I’m also a pragmatist and have learned that truly appreciating what that little phrase entails, unlocks all sorts of existential angst and related life’s little conundrums that so many suffer from.

Writing this comment and thinking on it, I’d say the highest most fundamental principle would be quite simple:

MOTHER EARTH

Until one figures out how much they are created by Earth’s processes and dependent on her health, philosophy will continue spinning its wheel (such as #32) and philosophy’s relevance crisis will simply continue increasing. Without waking up to and absorbing the lesson of evolution and us being evolved thinking animals, actors on Earth’s stage till death, as all other creatures that came before - nothing will change within humanity. But Earth sure will, and that will have consequences.

We are very special, but still of Earth!
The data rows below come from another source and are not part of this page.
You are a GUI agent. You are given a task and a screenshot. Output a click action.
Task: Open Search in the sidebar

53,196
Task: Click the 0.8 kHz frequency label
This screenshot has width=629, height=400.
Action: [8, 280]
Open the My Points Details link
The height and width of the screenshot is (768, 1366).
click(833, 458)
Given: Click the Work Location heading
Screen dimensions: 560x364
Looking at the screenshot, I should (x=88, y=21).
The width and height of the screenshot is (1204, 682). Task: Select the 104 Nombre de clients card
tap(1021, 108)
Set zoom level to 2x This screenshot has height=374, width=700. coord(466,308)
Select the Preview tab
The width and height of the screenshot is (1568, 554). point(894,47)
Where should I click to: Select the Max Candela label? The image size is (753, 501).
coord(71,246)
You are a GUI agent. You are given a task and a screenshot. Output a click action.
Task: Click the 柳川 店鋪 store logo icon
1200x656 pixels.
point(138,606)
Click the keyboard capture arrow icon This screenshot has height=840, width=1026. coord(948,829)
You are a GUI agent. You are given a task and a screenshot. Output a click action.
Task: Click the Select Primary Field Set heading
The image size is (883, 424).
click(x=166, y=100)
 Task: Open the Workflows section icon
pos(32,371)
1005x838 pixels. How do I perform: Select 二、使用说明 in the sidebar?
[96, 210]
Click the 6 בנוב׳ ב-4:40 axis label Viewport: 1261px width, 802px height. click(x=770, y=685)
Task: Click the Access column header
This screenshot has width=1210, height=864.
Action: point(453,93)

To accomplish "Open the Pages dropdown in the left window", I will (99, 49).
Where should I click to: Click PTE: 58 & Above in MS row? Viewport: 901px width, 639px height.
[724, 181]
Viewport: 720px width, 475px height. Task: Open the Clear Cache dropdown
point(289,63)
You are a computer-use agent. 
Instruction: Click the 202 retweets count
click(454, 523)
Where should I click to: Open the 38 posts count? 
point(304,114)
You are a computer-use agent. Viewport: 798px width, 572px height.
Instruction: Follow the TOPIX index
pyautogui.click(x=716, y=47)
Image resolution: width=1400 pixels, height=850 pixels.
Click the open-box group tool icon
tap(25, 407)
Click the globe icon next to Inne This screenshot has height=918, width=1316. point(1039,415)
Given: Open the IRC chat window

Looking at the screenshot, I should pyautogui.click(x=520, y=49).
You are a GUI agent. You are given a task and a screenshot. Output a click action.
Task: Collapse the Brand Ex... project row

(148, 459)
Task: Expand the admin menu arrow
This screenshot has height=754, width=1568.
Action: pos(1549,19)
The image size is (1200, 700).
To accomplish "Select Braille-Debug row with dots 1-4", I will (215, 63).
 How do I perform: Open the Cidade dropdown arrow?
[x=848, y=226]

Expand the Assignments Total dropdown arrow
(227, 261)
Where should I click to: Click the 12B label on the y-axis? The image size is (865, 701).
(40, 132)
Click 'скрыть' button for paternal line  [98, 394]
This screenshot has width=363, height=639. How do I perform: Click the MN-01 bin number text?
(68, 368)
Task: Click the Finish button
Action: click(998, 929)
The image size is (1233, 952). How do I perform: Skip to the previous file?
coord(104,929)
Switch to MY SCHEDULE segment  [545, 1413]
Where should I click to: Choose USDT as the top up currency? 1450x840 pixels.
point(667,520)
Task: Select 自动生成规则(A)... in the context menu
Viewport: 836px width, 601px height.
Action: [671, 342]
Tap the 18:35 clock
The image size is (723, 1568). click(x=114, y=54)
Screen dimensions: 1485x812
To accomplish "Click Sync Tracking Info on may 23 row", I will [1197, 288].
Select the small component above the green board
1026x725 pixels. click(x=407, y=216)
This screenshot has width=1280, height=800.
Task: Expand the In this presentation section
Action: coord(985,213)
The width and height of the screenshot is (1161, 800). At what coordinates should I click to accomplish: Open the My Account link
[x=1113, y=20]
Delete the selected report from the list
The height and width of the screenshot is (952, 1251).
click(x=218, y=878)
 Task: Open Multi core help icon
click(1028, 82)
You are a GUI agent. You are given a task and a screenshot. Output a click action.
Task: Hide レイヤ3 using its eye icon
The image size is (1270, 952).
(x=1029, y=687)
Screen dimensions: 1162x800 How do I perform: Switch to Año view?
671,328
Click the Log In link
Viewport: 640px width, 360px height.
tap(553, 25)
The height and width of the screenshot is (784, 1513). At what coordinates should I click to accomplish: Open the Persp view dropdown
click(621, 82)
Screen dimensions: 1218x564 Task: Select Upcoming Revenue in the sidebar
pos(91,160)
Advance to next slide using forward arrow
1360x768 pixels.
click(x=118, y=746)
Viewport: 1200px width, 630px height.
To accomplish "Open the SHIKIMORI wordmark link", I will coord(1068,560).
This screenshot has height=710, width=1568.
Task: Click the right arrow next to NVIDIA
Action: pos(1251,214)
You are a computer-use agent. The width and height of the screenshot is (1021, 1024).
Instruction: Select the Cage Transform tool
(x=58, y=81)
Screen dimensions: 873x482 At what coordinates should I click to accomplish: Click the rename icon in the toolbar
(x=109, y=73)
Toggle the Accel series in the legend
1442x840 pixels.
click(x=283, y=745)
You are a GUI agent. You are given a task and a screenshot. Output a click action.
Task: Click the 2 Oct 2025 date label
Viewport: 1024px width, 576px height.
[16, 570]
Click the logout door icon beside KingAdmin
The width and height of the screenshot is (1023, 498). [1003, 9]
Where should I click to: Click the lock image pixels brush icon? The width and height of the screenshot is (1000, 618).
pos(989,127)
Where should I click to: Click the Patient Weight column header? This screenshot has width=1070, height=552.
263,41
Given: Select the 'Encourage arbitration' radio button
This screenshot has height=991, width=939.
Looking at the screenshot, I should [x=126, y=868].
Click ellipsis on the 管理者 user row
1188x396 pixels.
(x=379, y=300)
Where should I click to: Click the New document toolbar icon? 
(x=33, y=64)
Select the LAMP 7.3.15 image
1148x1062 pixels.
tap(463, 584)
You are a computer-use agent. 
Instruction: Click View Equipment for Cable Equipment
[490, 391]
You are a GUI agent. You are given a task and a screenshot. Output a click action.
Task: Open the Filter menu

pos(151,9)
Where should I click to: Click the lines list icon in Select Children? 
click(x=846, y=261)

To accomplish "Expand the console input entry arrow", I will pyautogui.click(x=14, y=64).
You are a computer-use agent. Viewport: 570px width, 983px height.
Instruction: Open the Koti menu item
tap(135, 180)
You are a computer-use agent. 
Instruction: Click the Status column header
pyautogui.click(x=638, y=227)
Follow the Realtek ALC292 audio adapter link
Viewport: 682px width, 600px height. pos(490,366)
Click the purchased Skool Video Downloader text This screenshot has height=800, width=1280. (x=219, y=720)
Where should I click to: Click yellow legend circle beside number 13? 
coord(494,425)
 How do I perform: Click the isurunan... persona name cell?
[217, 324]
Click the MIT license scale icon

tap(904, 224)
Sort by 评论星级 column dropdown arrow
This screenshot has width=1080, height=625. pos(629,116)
And we need to stop thinking we’re the universe special gift, flown down to Earth for our entertainment, while we ignore our intimate bond to her and her health.

We gotta get out of our incredibly self-absorbed thinking and self-serving actions mindset. What I’ve come to coin Abrahamic Thinking.
Or not.

Lost within our mindscapes, too many are.

1 Like

You too are a hippie? Why are there so many hippies on a humanist (= Reason and science) website?

Writing this comment and thinking on it, I’d say the highest most fundamental principle would be quite simple: MOTHER EARTH

Is it incompatible with using a laptop and the internet?

I’m pretty sure all living species believe they are universe special gift, from viruses, to tiger mosquito, to tarantula, to sharks, etc.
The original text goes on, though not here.